Schizoaffective Disorder

Schizoaffective disorder is diagnosed in about .3 percent of the population. Teen schizoaffective disorder is very hard to accurately diagnose, as it is difficult to distinguish from schizophrenia, bipolar disorder, and other mood disorders. Many teens with schizoaffective disorder are often initially misdiagnosed with bipolar disorder, schizophrenia, or schizophreniform disorder (a type of schizophrenia that lasts for less than six months).

What is Schizoaffective Disorder?

Schizoaffective disorder is a mental disorder in which a person experiences a combination of schizophrenia symptoms and mood disorder symptoms (typically either major depressive disorder or bipolar disorder). The two types of the disorder are the bipolar type, which includes episodes of mania and sometimes major depression; and the depressive type, which includes only major depressive episodes. The most common co-occurring disorders are substance abuse, alcoholism, and anxiety disorders.
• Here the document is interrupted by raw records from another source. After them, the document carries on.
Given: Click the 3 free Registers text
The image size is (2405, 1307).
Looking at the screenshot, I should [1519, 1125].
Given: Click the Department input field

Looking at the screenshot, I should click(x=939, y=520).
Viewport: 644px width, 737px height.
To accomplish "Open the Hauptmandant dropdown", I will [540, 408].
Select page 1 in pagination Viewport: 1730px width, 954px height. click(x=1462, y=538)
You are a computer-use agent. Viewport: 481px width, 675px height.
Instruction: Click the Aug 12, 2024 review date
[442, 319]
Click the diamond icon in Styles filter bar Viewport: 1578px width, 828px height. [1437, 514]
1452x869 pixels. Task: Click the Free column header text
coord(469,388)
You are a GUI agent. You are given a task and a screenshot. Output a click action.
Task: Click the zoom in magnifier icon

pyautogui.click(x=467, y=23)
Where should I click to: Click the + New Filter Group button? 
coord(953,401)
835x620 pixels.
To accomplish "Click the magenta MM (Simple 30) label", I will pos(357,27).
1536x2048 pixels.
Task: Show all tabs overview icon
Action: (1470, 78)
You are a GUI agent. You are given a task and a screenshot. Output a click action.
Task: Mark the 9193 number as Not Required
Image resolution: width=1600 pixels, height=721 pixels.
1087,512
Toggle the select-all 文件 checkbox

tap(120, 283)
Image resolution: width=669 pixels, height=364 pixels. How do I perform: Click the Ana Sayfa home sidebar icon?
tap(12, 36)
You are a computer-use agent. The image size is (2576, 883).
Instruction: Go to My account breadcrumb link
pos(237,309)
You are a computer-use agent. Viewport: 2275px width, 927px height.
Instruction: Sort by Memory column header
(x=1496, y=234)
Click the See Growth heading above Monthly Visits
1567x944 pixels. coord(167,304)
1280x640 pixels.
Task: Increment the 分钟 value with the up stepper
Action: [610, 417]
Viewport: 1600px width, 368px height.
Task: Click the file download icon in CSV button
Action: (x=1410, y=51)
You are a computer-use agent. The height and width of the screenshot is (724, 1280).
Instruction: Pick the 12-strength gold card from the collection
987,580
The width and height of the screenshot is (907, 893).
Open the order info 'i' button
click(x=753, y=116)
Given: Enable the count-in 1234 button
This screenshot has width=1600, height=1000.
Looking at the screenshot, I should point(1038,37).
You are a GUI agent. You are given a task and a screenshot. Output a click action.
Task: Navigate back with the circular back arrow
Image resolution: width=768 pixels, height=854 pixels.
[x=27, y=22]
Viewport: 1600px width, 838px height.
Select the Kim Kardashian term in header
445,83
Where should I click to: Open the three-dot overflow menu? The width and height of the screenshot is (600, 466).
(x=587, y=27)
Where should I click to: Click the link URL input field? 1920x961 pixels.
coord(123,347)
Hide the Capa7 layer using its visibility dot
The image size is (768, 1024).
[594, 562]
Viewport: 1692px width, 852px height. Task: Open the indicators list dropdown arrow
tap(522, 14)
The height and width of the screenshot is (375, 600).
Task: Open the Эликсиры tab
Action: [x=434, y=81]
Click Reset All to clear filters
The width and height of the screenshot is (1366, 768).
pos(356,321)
 Schizoaffective disorder looks very different in each person who experiences it. Symptoms of schizoaffective disorder can include manic symptoms, such as agitation, sleeplessness, and paranoia; depressive symptoms, including sadness, fatigue, trouble concentrating, and loss of interest in daily activities; and/or psychotic symptoms, such as hallucinations, delusions, and confused thinking. Thus, symptoms may be similar to those of a psychotic episode or brief psychotic disorder. Therefore, without treatment, the disorder may lead to difficulty functioning at work, at school, and in social situations.

Causes and risk factors, similar to brief psychotic disorder causes, may include genetic factors, abnormalities in the areas of the brain that manage mood, and extreme stress or trauma. Effective treatment includes Cognitive Behavioral Therapy and family-focused therapy, as well as training in stress management and coping skills.